Among these problems, I think the ones related to the elderly and young children are especially significant challenges to be tackled promptly since even trivial things could cause severe stress or serious accidents when the elderly or young children are involved.

On a different day, I had an opportunity to talk to some mothers with small children. Their facial expressions and attitudes revealed the fact that they were worn out by the anxiety and stress that had been undermining their mind since the disaster.

One of the mothers said,

 “The other day I shopped at a hardware store. Seeing an item, I thought it might be useful if I attached it on the side of the fridge. Then, I remembered that my house didn’t exist anymore. Did that happen because I had lost everything in a flash? I thought I’d gone out of my mind.”

She behaved cheerfully at the beginning, but as she spoke, her eyes started to be filled with tears.
Hearing that, another mother said,

 “That has happened to me, too. Everyone feels the same way. In my case, my children have lost all their toys, too. So, we are now retrieving them. I mean we’ve started to buy the same toys as they had, one by one.”

In order to give material and spiritual support to the residents, we have set out on some efforts to improve their lives while living in the temporary housing.

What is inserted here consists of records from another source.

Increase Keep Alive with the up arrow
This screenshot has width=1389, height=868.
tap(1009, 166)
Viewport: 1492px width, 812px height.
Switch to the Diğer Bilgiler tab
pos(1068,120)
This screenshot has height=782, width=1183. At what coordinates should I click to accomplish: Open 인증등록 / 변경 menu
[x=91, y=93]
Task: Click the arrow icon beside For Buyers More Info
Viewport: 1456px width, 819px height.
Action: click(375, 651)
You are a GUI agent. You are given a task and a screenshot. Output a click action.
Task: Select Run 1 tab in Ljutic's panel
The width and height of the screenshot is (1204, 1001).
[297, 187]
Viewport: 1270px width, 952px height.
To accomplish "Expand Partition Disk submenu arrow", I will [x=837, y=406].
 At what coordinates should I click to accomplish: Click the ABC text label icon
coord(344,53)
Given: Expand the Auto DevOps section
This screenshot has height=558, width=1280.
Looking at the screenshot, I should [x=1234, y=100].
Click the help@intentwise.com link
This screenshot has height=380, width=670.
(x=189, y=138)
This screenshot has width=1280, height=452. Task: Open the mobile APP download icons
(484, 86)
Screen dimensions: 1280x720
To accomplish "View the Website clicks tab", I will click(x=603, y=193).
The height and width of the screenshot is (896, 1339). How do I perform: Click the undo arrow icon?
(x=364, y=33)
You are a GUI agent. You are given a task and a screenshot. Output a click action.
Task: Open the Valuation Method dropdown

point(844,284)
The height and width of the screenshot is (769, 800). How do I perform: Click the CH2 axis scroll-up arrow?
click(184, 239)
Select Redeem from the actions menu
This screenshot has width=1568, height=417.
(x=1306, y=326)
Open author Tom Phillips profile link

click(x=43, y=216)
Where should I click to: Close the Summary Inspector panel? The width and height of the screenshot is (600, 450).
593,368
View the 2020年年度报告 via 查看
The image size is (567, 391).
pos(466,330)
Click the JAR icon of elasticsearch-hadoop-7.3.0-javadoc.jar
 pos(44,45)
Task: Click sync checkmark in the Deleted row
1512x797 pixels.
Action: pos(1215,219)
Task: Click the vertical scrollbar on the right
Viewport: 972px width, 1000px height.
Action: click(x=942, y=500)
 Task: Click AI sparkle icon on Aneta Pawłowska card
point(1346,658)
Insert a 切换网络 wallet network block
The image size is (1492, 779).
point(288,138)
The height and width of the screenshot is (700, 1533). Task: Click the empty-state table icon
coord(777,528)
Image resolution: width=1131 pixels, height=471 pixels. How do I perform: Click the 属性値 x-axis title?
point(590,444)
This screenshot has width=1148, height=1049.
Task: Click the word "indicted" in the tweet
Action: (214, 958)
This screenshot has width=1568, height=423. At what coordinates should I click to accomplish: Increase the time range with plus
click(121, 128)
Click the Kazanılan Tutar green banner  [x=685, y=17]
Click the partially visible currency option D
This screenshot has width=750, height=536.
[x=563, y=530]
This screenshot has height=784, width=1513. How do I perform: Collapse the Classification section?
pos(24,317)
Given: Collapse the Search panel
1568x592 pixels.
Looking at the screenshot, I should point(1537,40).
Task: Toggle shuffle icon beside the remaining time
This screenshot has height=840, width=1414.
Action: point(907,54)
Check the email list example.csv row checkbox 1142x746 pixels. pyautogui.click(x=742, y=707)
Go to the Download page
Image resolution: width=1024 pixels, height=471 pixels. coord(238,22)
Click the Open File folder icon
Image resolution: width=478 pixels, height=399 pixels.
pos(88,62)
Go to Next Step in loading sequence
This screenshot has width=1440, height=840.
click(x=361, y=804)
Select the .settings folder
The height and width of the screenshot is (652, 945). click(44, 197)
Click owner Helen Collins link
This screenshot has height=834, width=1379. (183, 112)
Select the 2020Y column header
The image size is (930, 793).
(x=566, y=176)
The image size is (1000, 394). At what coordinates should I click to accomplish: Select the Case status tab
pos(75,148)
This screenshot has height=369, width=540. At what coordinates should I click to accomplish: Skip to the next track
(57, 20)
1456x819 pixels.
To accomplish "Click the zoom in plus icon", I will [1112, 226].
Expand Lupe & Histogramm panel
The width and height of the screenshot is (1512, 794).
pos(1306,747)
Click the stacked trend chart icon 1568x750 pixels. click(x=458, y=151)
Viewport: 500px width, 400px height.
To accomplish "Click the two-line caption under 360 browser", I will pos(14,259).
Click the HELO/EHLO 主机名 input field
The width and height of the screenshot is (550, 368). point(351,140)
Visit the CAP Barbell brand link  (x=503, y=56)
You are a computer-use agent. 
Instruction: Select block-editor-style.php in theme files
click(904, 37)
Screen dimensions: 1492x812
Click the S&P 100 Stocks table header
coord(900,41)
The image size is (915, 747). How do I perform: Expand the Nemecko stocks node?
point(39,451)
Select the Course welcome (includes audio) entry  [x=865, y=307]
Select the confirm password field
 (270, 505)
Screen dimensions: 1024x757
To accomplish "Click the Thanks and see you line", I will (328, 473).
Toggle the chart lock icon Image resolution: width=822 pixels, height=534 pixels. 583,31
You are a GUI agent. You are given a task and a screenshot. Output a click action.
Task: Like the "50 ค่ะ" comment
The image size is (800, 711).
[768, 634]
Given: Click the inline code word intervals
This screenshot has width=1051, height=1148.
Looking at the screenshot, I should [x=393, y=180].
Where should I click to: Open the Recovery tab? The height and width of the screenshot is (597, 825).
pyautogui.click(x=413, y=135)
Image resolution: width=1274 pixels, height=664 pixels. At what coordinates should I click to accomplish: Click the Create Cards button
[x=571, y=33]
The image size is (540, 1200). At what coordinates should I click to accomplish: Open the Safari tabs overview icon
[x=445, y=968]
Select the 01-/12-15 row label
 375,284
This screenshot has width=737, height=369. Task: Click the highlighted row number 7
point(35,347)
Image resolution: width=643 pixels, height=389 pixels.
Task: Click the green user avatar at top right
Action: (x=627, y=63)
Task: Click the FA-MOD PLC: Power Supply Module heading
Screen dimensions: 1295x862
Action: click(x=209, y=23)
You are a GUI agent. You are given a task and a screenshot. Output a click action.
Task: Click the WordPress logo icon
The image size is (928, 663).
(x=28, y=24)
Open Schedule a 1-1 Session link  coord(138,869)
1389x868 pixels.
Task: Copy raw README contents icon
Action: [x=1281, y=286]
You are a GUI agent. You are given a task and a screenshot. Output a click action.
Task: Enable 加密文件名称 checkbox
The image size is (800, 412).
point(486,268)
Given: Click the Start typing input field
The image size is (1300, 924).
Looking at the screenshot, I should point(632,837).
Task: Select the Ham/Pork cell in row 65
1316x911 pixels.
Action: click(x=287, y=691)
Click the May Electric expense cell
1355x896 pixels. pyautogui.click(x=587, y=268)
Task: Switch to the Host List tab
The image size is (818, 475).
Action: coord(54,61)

○ Making good use of the common room in the temporary housing


Residents enjoy chatting at the tea room

We have set up a place to relax over a cup of tea at the common room of the temporary housing, working with Shichigahama Disaster Volunteering Center. We furnished the room, which the Town Authority had used as a storeroom, with tables and chairs to give it the same function as that of the café opened daily at Kizunakan Volunteer Center.

This tea room is run by the members of a local volunteering group, Tomo-no-kai, and the people who come by RSY Volunteer Bus. About 20 customers visit this tea room every day, and recently children also drop by on their way back from school. As it is large enough to hold casual events, we are planning to have concerts, photo exhibitions, flea markets, etc. there.

 “If I stick at home all day, I’ll lose my marbles. When I feel depressed, I come here to see people. As I enjoy chatting with others, time goes quickly.”

Such voices make us happy to know that this tea room has become their place for relaxing.

On the other hand, some people come to the café at Kizunakan, as before. They say,

 “I don’t feel at ease with joining the groups from other neighborhoods.”
 “I prefer leisurely coffee break in a small cozy place.”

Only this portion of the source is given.